**Required action**
Every entry in the following data should be output exactly.

==== Data to process ====

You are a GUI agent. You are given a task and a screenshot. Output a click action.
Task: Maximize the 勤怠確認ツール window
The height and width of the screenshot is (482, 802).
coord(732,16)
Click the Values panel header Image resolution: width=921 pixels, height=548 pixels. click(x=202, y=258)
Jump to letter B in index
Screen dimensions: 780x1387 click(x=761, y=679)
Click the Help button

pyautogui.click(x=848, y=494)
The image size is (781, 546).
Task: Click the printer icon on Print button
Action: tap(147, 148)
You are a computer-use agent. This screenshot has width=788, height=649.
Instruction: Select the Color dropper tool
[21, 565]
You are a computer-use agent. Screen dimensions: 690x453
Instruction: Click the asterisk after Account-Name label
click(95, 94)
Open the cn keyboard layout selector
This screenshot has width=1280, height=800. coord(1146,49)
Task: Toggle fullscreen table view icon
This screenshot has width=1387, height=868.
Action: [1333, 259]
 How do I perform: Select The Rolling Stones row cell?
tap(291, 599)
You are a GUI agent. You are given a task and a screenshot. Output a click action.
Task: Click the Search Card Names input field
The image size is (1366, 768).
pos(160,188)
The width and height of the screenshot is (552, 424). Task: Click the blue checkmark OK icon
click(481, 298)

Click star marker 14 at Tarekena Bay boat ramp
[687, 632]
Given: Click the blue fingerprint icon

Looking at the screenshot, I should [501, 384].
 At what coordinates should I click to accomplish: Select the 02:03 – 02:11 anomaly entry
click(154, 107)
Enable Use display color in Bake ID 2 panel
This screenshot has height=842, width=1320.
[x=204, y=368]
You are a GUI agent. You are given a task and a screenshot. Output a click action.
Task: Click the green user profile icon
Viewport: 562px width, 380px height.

====

**Exercise response**
You are a GUI agent. You are given a task and a screenshot. Output a click action.
Task: Maximize the 勤怠確認ツール window
The height and width of the screenshot is (482, 802).
coord(732,16)
Click the Values panel header Image resolution: width=921 pixels, height=548 pixels. click(x=202, y=258)
Jump to letter B in index
Screen dimensions: 780x1387 click(x=761, y=679)
Click the Help button

pyautogui.click(x=848, y=494)
The image size is (781, 546).
Task: Click the printer icon on Print button
Action: tap(147, 148)
You are a computer-use agent. This screenshot has width=788, height=649.
Instruction: Select the Color dropper tool
[21, 565]
You are a computer-use agent. Screen dimensions: 690x453
Instruction: Click the asterisk after Account-Name label
click(95, 94)
Open the cn keyboard layout selector
This screenshot has width=1280, height=800. coord(1146,49)
Task: Toggle fullscreen table view icon
This screenshot has width=1387, height=868.
Action: [1333, 259]
 How do I perform: Select The Rolling Stones row cell?
tap(291, 599)
You are a GUI agent. You are given a task and a screenshot. Output a click action.
Task: Click the Search Card Names input field
The image size is (1366, 768).
pos(160,188)
The width and height of the screenshot is (552, 424). Task: Click the blue checkmark OK icon
click(481, 298)

Click star marker 14 at Tarekena Bay boat ramp
[687, 632]
Given: Click the blue fingerprint icon

Looking at the screenshot, I should [501, 384].
 At what coordinates should I click to accomplish: Select the 02:03 – 02:11 anomaly entry
click(154, 107)
Enable Use display color in Bake ID 2 panel
This screenshot has height=842, width=1320.
[x=204, y=368]
You are a GUI agent. You are given a task and a screenshot. Output a click action.
Task: Click the green user profile icon
Viewport: 562px width, 380px height.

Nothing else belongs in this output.